Angola | A CANÇÃO DO BANDIDO – Artur Queiroz

Artur Queiroz*, Luanda

A Fatinha era mesmo muito bonita. Vivia numa zona belíssima, colina iluminada donde se via o verde exuberante da Kapopa. O sonho dela era ir para Luanda e viver no mar. Cresceu com o sonho e o sonho cresceu com ela. Um dia, estava eu no colégio do Uíje, partiu à boleia de um camionista que vendia peixe seco da candonga, sem selo do grémio. Nessas férias grandes também fui à capital com meu Pai. Ficámos no hotel Paris, nos Coqueiros. Como tinha combina, fui à procura dos sinais que ela me deixou. Encontrei-a no Bairro Operário, com uma barriga empinada de tanta gravidez. O que foi isto Fatinha? Um aí me cantou a canção do bandido e me engravidei…
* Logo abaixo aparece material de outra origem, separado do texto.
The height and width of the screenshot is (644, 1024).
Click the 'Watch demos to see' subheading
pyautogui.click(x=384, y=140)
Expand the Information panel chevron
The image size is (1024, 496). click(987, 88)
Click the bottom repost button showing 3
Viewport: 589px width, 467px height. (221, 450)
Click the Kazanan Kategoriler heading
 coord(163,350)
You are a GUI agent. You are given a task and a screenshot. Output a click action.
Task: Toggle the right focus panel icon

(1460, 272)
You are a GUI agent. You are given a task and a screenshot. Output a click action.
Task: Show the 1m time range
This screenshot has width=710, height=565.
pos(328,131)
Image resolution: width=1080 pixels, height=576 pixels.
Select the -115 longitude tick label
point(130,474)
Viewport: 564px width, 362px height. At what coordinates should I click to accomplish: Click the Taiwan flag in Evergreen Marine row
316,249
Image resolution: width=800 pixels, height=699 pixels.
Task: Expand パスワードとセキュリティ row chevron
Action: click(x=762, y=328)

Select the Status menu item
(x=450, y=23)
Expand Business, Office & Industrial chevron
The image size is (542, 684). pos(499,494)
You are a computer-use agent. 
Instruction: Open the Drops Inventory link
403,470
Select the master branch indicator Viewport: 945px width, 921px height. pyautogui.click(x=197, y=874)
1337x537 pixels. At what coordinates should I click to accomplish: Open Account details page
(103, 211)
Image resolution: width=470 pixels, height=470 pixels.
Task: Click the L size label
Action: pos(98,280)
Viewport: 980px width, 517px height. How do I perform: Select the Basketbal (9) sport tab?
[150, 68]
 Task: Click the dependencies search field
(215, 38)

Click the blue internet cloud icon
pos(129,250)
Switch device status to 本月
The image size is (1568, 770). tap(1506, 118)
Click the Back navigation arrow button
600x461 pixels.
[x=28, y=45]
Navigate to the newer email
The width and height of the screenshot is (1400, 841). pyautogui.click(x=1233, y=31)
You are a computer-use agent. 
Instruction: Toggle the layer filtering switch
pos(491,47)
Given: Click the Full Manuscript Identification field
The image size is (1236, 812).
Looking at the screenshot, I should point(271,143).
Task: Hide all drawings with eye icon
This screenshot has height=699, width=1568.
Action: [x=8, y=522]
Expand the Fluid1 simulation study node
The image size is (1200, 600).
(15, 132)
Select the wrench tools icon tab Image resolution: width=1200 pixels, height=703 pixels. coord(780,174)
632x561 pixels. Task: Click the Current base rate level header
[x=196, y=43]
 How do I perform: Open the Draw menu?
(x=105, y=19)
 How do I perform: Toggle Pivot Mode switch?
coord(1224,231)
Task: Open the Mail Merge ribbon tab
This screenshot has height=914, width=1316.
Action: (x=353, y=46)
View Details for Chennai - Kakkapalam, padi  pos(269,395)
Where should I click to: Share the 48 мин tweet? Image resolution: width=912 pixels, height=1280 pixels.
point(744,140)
A UNITA também está a entoar a canção do bandido. Entre distraídos e indecisos alguém vai engravidar. Depois só lhes resta a vida desprevenida como aconteceu com a bela Fatinha. A vida continua e no percurso pode acontecer que Adalberto da Costa Júnior seja acusado de tráfico de droga, Chivukuvuku de abuso sexual de menores e Filomeno Vieira Lopes internado por demência senil. Vai fazer companhia ao Justino Pinto de Andrade.

O Kid Kindumba tinha a mania que era o rei das forças. Um dia houve um concurso no Ginásio de São Paulo. Depois de vários exercícios que consistiam em levantar pesos cada vez mais pesados, os concorrentes foram chamados a dobrar uma barra de ferro. O Ninito conseguiu uma ligeira dobragem. O Adriano foi um pouco mais longe. O forçudo da Vila Alice, Avelino ou Tractor, dobrou ainda mais. Quase um arco. O Taúta começou e dois minutos depois atirou com a barra ao chão, intacta. Até que subiu ao estrado o Kid Kindumba. Pegou na barra pelas extremidades, levou-a à coxa e fez toda a força. Soltou um guincho de dor e berrou: Já está! Está o quê, ó vigarista? Uma perna partida…

A UNITA é ainda mais vigarista do que o Kid Kindumba. Isso do processo de destituição do Presidente da República é uma barra de ferro pesadíssima. Os dirigentes do partido ao tentarem dobrá-la, partem as pernas, os braços e até partiam a cabeça, se tivessem mais do que tronco e membros. Uma canção do bandido que não passa de propaganda. Para disfarçarem a fraqueza, Adalberto, Chivukuvuku e o maoista convertido às fogueiras da Jamba (Filomeno Vieira Lopes) dizem que o processo é desencadeado pelos deputados da Nação.

Chivukuvuku só conta porque é “coordenador” de um projecto político que não passa disso. É vice-presidente da Frente Patriótica Unida que só existe na cabeça destes vigaristas irremediáveis. Em 2027 fica tudo resolvido. Porque os sicários da UNITA não vão admitir veleidades e não há “frente” oficial. O assassino a soldo de Savimbi ou regressa às fileiras da UNITA ou vai gozar os rendimentos de marimbondo.